New Method for Reducing Subjectivity in Analysis of Observational Data: Interventional Probability of Causation

published June 26, 2024

The Center for Truth in Science is excited to announce the publication of the first article from an important project that began in 2020. Featured in this month’s Critical Reviews in Toxicology, the paper, authored by Drs. Tony Cox, Kenneth Mundt, and William Thompson, is entitled, Interventional Probability of Causation with Epidemiologic Partial Mechanistic Evidence: Benzene vs. Formaldehyde and Acute Myeloid Leukemia (AML).

While the primary audiences for this publication are researchers and regulators who work in health and environmental policy, the Center believes the novel methodology described and illustrated in this case-study can be useful in many situations where causation must be determined from observational data. In this working example, the authors use the method to answer the question of whether benzene in one instance, and inhaled formaldehyde in another, causes myeloid leukemia in humans. As benzene exposure has been well established to increase the risk of AML, it serves as a positive control in this study to which we can compare the answer to the more controversial question of whether formaldehyde exposure causes AML.

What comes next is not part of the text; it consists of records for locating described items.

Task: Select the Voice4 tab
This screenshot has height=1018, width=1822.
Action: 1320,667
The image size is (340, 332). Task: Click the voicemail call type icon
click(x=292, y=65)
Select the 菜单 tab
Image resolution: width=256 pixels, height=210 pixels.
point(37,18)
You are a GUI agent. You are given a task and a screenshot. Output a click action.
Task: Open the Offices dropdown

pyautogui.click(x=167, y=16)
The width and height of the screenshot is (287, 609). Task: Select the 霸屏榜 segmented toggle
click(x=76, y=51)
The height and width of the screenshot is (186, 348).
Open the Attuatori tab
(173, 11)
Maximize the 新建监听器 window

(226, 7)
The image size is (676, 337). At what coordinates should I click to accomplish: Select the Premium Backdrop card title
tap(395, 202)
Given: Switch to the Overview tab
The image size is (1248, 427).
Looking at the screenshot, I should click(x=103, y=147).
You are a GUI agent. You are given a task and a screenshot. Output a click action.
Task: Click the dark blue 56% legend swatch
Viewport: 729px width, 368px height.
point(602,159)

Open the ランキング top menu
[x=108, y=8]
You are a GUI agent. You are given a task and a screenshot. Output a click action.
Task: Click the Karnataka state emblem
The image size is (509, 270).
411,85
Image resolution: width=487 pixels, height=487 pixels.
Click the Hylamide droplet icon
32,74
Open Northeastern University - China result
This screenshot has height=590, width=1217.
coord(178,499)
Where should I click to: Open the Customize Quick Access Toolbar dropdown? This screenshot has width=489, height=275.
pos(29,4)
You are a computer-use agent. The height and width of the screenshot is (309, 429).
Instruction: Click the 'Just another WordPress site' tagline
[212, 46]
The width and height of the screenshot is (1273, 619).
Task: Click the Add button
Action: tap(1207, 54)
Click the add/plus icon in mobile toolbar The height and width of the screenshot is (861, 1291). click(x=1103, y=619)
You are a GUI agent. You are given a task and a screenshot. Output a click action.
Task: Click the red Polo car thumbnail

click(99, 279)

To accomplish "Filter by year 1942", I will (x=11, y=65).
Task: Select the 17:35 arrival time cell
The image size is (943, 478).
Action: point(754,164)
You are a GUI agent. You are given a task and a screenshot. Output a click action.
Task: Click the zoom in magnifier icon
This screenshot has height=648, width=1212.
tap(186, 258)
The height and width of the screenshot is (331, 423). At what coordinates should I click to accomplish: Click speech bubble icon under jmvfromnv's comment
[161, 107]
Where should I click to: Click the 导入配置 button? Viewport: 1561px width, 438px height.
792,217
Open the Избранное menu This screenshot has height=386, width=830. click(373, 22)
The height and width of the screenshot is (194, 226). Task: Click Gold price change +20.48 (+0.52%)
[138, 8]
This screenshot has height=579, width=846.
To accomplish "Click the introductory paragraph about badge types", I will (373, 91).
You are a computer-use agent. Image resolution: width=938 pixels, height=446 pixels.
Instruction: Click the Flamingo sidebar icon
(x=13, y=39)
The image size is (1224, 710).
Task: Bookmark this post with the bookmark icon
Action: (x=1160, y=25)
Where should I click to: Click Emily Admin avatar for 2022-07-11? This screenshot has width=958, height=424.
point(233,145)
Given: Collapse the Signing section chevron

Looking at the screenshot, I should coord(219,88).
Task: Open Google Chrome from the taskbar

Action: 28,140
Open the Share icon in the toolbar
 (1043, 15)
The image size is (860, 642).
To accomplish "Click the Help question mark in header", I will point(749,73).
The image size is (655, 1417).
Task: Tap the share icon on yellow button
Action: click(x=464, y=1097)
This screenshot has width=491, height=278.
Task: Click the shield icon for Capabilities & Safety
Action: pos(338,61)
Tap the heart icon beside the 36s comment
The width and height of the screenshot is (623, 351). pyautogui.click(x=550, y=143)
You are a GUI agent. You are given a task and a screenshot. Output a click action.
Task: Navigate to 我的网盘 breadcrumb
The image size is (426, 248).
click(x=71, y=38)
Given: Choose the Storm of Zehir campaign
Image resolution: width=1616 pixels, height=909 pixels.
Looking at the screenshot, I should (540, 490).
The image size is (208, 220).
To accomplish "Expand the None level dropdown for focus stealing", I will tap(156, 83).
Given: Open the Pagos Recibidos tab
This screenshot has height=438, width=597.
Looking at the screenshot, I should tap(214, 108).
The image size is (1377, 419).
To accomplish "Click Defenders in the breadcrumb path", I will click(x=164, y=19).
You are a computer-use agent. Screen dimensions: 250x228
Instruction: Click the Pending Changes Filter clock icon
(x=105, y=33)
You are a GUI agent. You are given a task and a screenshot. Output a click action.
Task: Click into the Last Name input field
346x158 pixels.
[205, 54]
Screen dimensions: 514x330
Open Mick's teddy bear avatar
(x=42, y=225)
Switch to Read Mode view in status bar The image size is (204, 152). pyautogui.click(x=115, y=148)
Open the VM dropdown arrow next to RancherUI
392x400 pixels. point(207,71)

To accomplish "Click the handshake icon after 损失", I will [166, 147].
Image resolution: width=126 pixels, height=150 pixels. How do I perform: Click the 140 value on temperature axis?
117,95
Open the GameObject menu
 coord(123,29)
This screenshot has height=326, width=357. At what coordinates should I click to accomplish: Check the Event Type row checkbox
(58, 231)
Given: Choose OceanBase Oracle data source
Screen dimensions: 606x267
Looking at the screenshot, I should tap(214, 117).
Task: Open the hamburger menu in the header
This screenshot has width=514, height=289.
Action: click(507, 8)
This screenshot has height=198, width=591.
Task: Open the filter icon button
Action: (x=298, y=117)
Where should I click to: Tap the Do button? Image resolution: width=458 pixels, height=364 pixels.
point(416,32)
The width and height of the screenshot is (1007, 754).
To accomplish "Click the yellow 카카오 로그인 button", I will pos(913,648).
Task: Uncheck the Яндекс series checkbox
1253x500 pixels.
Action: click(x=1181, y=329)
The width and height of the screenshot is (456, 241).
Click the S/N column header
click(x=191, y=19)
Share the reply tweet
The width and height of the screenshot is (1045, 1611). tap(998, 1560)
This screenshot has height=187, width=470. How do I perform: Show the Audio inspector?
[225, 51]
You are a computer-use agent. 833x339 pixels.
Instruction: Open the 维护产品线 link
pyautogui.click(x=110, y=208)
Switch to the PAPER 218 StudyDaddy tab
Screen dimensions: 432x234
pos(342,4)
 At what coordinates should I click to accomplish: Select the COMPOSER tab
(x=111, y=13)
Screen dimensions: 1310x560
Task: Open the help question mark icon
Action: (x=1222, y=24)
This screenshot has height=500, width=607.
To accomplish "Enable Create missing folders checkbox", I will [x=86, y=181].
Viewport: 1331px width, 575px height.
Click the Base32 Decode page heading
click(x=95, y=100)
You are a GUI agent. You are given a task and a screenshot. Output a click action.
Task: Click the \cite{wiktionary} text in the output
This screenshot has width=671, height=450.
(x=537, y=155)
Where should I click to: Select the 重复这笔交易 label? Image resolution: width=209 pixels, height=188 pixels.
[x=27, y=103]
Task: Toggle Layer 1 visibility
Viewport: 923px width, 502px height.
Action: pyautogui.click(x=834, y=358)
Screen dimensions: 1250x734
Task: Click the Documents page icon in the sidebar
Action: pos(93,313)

Interventional Probability of Causation (IPoC), as the project and method are named, might be best understood by a brief look at the history of the field of epidemiology, and how it has been used to identify the causes of diseases in populations when controlled experiments in humans can’t be conducted for ethical or practical reasons. The use of this new tool has the potential to change debates on what is fair in law and efficient in regulation to what is the probability of achieving a fair outcome or one where a likely benefit exceeds the costs.

A Look Back in History

Scientific methods to understand the spread of disease go back to ancient Greek times when Hippocrates first posited the theory that environmental and other factors, such as behaviors, might influence the development and spread of disease. Since then, the field of epidemiology has made countless critical contributions to human health. In the case of infectious diseases, discovering a common source of exposure – such as the famous story of John Snow, considered the father of the field of epidemiology, and the tracing of cholera outbreaks at water pumps in London during the late 1800’s – can often lead to quick prevention and eradication by eliminating the source of exposure.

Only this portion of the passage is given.